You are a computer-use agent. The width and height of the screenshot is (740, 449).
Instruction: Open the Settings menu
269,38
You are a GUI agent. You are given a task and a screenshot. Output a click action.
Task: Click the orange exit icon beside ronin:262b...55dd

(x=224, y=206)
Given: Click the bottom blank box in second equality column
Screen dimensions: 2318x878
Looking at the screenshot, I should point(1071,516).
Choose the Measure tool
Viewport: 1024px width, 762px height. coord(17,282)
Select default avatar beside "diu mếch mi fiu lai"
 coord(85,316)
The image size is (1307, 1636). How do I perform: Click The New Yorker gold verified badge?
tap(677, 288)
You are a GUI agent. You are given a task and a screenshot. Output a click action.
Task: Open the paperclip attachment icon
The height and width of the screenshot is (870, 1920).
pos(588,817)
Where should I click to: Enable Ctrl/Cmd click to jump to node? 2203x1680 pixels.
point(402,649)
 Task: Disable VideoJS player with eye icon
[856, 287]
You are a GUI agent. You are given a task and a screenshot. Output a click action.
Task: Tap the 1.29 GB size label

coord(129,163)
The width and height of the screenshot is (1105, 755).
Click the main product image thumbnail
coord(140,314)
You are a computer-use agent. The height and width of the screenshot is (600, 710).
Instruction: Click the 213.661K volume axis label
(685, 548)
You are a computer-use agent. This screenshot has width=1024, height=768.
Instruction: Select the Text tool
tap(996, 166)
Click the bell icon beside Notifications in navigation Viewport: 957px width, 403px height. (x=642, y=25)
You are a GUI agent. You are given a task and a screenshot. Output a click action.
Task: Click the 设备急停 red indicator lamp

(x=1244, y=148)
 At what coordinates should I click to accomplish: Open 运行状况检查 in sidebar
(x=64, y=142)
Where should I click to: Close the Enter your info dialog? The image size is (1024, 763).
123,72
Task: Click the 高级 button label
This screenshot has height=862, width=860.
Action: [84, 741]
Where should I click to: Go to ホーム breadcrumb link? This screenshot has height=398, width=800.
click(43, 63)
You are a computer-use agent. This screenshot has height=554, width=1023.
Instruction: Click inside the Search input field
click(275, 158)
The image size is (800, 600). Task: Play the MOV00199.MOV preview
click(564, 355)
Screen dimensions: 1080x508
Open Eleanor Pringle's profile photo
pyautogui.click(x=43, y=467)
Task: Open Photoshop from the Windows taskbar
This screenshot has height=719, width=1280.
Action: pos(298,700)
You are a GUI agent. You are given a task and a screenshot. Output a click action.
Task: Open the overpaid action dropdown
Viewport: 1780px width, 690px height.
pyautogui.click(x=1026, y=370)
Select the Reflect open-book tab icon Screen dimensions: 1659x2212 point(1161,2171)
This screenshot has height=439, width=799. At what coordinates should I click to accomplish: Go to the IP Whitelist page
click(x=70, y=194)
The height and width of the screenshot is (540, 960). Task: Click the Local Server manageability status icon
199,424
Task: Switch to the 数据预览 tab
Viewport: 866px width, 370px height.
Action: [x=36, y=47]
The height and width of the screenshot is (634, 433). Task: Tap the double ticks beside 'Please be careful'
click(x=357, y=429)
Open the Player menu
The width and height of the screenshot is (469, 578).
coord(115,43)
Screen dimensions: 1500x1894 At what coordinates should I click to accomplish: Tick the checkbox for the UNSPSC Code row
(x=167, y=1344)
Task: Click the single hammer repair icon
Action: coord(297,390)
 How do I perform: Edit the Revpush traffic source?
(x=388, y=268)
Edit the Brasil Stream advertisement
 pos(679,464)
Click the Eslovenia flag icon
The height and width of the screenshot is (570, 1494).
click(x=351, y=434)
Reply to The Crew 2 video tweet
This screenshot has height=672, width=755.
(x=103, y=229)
**********
Required action: Repeat, without changes, every line from the one that contains "The height and width of the screenshot is (540, 960)." through the final line of the data.

Output:
The height and width of the screenshot is (540, 960). Task: Click the Local Server manageability status icon
199,424
Task: Switch to the 数据预览 tab
Viewport: 866px width, 370px height.
Action: [x=36, y=47]
The height and width of the screenshot is (634, 433). Task: Tap the double ticks beside 'Please be careful'
click(x=357, y=429)
Open the Player menu
The width and height of the screenshot is (469, 578).
coord(115,43)
Screen dimensions: 1500x1894 At what coordinates should I click to accomplish: Tick the checkbox for the UNSPSC Code row
(x=167, y=1344)
Task: Click the single hammer repair icon
Action: coord(297,390)
 How do I perform: Edit the Revpush traffic source?
(x=388, y=268)
Edit the Brasil Stream advertisement
 pos(679,464)
Click the Eslovenia flag icon
The height and width of the screenshot is (570, 1494).
click(x=351, y=434)
Reply to The Crew 2 video tweet
This screenshot has height=672, width=755.
(x=103, y=229)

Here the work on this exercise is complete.